» **Given request A**
Reproduce the stretch of the records from the line containing "Given: Select the Gloves MSDS1 asset" through the line containing "I will pos(665,549).", keeping each line unchanged.

» **Given passage**
======

# Force Dryer: Double K vs Chris Christensen vs Others??



## timberdoodle

I was just getting ready to start searching old threads on this topic, I'm in the market for a dryer as well.


----------



## CarolinaCasey

Had the Double K..... Now have the K9iii. Oh my GOSH. It is life changing! I know that sounds ridiculous, but it is. The dryer time? Cut in half. The power? Enough to blow paint off your wall. ? amazing!! If you can't splurge for the k9iii, the k9ii and k9mini are still more powerful than my old Challengair Double K. 


Sent from Petguide.com Free App


----------



## Kmullen

I have a cool dryer and I liked it until... I used my friend's k9III. Well worth the extra money. Now it is on my must-have list.


----------



## timberdoodle

From what little I was able to research just now, it looks like the K9III is only 30-40$ more than the II. If you're already spending hundreds.. it doesn't seem like that much more to get the best. Any down side to getting the III instead of the II? I read a previous post on here about it using A LOT of power and it can trip your electrical circuits.


----------



## timberdoodle

There's a ton of info here: Groomers BBS: FORCE/HIGH VELOCITY DRYERS
on dryers..
Most of the people on here are professional groomers, grooming several dogs/day - might be something to keep in mind when reading the posts.


----------



## DanaRuns

CarolinaCasey said:


> Had the Double K..... Now have the K9iii. Oh my GOSH. It is life changing! I know that sounds ridiculous, but it is. The dryer time? Cut in half. The power? Enough to blow paint off your wall. ? amazing!! If you can't splurge for the k9iii, the k9ii and k9mini are still more powerful than my old Challengair Double K.
> 
> 
> Sent from Petguide.com Free App


I second that. The K9 III is amazing. Uses a lot of electricity, though, so if you're ever using it with a generator (like people do at dog shows), it can be an issue.


----------



## Mr. Bojangles

I was using a Double K Challengaire but then I kept reading on this forum how everyone loved the CoolDry. I bought the Cool Dry figuring it would be life changing. It wasn't. The Cool Dry now sits in the cabinet and all I use is the Double K. It seems more powerful to me and does a faster, better job drying my golden.


----------



## 1stGold13

Does anyone (besides my wife) think the k9III is overkill for one dog, routine grooming, no showing?


----------



## CarolinaCasey

1stGold13 said:


> Does anyone (besides my wife) think the k9III is overkill for one dog, routine grooming, no showing?


Yes. If you're not bathing and blowing out more than twice a month, it is overkill IMO. You can make do with the mini, which in all honesty is still very powerful and more affordable. I have been showing for several years and only now got my k9iii. 


Sent from Petguide.com Free App


----------



## goldenca

So, does anyone have a K9 mini? And any drawbacks? I just have one dog.


----------



## Nanoguy

My brother-in-law used an electric leaf blower on his chow chow Max and it worked great. He was one hairy dog too. Maybe something to consider as a much cheaper alternative to a $300 hair dryer.

======

(Dataset items)

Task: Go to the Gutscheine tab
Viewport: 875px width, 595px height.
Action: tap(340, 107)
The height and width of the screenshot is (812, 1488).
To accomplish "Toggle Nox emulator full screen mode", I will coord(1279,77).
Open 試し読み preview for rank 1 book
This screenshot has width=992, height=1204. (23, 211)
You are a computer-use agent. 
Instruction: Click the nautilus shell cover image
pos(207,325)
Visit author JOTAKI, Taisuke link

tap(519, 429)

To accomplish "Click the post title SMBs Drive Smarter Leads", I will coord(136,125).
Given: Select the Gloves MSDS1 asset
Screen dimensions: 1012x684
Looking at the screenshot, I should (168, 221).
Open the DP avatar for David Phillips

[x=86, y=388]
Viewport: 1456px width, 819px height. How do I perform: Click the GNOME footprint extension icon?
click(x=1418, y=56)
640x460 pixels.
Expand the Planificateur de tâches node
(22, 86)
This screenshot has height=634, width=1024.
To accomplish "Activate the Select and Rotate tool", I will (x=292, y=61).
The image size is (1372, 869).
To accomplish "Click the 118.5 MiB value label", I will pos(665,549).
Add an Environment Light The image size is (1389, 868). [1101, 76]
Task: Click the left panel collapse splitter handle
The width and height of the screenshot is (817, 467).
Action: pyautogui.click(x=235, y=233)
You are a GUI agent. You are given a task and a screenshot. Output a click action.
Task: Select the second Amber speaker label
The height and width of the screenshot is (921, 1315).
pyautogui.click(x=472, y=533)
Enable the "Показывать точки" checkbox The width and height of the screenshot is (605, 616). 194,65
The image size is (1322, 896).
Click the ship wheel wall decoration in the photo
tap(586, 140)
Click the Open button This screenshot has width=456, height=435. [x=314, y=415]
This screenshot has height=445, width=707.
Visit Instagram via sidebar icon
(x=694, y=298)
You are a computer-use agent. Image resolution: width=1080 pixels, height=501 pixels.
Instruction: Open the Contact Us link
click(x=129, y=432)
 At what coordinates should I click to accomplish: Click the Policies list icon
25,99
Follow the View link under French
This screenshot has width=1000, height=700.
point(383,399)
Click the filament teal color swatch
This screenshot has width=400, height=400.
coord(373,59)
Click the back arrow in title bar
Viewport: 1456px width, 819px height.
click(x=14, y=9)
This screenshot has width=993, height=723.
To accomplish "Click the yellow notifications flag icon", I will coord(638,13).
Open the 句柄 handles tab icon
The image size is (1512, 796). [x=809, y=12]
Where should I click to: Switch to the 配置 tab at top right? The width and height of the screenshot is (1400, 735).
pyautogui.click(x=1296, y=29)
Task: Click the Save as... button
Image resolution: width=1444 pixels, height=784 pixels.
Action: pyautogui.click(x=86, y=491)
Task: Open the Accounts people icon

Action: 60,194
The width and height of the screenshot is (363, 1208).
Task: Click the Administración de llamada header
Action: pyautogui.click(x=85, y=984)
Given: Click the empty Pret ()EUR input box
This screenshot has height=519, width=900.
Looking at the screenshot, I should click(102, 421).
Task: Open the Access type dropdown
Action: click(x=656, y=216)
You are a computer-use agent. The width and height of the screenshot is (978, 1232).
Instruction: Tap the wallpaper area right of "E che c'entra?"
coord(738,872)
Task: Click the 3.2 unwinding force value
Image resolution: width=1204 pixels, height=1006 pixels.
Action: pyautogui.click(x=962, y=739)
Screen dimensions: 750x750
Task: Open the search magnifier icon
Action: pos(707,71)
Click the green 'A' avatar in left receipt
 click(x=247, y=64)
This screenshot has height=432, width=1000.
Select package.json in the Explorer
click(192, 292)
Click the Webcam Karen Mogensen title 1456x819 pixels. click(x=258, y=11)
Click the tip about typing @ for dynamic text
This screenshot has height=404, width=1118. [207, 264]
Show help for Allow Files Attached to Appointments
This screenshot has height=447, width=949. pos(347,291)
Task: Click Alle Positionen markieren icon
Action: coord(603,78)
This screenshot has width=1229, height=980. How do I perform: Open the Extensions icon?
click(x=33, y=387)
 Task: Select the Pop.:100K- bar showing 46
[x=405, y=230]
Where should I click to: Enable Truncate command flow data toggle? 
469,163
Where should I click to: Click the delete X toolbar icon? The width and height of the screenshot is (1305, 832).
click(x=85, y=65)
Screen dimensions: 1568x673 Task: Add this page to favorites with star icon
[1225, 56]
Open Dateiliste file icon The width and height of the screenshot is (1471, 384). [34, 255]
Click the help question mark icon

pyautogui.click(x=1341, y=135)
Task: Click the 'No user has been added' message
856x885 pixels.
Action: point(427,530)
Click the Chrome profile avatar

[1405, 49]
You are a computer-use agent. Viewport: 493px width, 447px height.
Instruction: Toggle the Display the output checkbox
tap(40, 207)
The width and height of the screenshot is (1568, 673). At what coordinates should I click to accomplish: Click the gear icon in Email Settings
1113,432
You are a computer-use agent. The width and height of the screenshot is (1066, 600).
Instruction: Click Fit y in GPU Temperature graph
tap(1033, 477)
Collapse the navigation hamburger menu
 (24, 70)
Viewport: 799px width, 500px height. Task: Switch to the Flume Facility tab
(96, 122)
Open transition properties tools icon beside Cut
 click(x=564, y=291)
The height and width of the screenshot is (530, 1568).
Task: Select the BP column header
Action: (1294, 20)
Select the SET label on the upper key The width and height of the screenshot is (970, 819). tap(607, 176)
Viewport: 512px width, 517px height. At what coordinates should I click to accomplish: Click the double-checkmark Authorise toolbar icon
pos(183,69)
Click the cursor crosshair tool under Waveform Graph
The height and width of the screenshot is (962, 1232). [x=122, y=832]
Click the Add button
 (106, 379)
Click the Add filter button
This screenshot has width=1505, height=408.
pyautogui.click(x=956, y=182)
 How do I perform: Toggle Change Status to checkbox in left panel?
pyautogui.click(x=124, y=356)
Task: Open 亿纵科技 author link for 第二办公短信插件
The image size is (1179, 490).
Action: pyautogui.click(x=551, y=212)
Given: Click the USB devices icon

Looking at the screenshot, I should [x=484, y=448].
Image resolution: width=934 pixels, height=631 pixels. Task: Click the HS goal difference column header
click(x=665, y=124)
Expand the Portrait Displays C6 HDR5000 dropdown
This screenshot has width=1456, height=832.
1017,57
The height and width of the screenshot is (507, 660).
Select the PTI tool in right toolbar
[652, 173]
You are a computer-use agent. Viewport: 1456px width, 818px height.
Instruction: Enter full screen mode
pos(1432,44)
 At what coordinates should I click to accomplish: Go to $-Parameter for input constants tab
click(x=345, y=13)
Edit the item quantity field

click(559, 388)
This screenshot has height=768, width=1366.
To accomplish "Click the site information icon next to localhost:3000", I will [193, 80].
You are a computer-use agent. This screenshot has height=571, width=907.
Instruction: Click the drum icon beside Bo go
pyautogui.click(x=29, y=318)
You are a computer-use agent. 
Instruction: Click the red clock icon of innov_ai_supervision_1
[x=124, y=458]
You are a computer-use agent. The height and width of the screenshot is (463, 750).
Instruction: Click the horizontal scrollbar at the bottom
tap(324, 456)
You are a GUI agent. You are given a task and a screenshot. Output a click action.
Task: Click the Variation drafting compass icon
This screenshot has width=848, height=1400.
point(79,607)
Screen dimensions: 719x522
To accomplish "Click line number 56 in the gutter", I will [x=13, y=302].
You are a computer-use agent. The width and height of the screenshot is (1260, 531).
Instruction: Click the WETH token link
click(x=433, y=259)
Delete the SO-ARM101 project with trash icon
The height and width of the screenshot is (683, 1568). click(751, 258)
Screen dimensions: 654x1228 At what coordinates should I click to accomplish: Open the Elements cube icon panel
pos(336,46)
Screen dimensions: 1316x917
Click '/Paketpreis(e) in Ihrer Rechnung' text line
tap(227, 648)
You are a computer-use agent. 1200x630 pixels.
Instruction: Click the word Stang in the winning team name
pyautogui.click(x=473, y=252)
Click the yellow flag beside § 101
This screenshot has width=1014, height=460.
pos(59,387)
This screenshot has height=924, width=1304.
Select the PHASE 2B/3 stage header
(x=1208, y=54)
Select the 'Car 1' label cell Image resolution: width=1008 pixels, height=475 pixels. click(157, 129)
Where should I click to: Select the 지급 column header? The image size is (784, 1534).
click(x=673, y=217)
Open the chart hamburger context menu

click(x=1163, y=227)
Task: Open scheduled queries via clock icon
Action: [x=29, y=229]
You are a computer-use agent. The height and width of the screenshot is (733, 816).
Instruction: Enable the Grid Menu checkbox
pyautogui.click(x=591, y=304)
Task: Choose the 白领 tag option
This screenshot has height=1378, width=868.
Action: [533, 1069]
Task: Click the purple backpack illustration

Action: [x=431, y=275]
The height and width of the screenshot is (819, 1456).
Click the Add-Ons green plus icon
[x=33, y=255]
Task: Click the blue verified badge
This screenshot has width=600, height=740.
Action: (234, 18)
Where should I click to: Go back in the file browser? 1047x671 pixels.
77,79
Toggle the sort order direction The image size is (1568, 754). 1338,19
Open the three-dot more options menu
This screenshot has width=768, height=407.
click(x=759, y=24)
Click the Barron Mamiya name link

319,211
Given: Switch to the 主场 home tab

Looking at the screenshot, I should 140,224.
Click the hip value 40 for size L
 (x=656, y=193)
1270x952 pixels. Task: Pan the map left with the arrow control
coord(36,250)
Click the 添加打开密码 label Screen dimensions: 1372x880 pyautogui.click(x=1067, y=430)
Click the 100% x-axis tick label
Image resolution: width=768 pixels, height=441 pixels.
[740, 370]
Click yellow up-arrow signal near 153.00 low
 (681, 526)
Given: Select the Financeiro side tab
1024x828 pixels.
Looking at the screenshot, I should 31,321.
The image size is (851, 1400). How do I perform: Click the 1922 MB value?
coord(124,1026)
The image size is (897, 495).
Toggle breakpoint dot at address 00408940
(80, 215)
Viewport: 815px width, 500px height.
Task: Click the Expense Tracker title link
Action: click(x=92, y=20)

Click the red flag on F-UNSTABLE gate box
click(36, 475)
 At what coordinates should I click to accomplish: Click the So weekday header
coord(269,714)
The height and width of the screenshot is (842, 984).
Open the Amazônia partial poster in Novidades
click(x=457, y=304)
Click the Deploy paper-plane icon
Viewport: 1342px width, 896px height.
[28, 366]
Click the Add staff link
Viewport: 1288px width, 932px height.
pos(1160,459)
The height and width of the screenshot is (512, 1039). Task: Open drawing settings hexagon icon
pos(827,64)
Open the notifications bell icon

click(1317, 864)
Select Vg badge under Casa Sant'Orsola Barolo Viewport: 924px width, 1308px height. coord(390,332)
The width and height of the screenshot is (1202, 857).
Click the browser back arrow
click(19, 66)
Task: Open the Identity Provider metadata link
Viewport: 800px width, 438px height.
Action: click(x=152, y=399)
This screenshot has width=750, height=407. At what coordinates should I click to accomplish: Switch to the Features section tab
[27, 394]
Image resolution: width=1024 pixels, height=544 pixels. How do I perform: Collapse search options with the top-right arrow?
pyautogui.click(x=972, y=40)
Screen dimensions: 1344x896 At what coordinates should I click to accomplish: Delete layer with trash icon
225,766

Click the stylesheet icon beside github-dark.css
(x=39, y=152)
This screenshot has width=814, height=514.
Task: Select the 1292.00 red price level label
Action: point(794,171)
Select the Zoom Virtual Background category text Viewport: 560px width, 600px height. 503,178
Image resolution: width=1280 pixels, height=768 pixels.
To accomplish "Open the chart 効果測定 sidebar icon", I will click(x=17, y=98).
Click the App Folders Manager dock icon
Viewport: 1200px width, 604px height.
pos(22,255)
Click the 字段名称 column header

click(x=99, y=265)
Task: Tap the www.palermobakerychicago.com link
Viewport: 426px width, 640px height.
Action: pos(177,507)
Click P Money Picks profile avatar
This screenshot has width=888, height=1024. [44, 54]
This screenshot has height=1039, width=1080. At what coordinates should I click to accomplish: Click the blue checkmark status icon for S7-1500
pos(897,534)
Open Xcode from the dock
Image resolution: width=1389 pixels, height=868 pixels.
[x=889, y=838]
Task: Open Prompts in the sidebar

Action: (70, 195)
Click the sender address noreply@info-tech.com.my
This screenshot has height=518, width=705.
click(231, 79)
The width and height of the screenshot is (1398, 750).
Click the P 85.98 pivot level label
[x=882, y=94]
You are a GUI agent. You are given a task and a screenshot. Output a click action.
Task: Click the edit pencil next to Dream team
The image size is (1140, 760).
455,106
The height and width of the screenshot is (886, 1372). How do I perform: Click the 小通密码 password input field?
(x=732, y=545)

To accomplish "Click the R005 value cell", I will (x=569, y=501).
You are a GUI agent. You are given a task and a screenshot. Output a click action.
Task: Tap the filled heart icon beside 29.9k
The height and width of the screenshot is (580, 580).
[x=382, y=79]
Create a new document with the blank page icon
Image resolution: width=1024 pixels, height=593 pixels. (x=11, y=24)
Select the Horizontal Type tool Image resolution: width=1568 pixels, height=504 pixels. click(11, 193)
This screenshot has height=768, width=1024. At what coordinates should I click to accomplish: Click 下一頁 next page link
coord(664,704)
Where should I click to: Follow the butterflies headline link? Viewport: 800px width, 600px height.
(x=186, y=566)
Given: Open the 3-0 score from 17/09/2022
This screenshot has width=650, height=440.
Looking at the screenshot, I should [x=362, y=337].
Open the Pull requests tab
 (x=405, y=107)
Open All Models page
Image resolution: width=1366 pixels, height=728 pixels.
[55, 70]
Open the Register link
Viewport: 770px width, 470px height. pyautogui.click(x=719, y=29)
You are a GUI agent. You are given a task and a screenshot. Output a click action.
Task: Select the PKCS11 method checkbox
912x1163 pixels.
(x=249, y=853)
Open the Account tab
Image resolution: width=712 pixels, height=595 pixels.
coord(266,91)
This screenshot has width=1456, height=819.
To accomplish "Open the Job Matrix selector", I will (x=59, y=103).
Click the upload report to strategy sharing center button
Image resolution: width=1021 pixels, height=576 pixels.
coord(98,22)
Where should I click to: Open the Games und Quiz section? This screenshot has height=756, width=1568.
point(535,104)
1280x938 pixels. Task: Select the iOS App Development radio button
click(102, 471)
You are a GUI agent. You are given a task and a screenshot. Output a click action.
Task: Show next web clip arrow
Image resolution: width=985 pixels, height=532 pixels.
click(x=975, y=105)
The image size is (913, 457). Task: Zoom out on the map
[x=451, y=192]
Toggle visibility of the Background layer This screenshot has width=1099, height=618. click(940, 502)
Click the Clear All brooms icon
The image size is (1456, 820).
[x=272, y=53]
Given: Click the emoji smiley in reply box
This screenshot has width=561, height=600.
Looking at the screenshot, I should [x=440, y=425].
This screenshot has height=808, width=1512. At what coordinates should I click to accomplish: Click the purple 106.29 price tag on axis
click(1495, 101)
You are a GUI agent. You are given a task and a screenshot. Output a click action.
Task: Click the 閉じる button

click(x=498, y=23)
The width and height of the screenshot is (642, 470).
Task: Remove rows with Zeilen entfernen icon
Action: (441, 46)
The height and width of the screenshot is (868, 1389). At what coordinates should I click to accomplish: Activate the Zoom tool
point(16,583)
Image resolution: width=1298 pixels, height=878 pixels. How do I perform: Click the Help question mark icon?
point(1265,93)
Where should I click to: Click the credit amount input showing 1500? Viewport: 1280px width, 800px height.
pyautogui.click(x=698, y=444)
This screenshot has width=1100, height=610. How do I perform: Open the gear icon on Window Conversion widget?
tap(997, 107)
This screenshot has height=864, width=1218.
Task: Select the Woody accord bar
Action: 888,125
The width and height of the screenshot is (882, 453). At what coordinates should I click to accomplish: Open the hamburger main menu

======

» **Given request B**
Summarize the dog dryer thread in two sentences.

» **Correct response A**
Given: Select the Gloves MSDS1 asset
Screen dimensions: 1012x684
Looking at the screenshot, I should (168, 221).
Open the DP avatar for David Phillips

[x=86, y=388]
Viewport: 1456px width, 819px height. How do I perform: Click the GNOME footprint extension icon?
click(x=1418, y=56)
640x460 pixels.
Expand the Planificateur de tâches node
(22, 86)
This screenshot has height=634, width=1024.
To accomplish "Activate the Select and Rotate tool", I will (x=292, y=61).
The image size is (1372, 869).
To accomplish "Click the 118.5 MiB value label", I will pos(665,549).

» **Correct response B**
Several forum members praise the K9 III as far more powerful than the Double K or Cool Dry, saying it cuts drying time in half, though it uses a lot of electricity and can be a problem when run on a generator. One member still prefers the Double K over the Cool Dry, and another calls the K9 III overkill for anyone bathing and blowing out no more than twice a month, recommending the more affordable mini instead.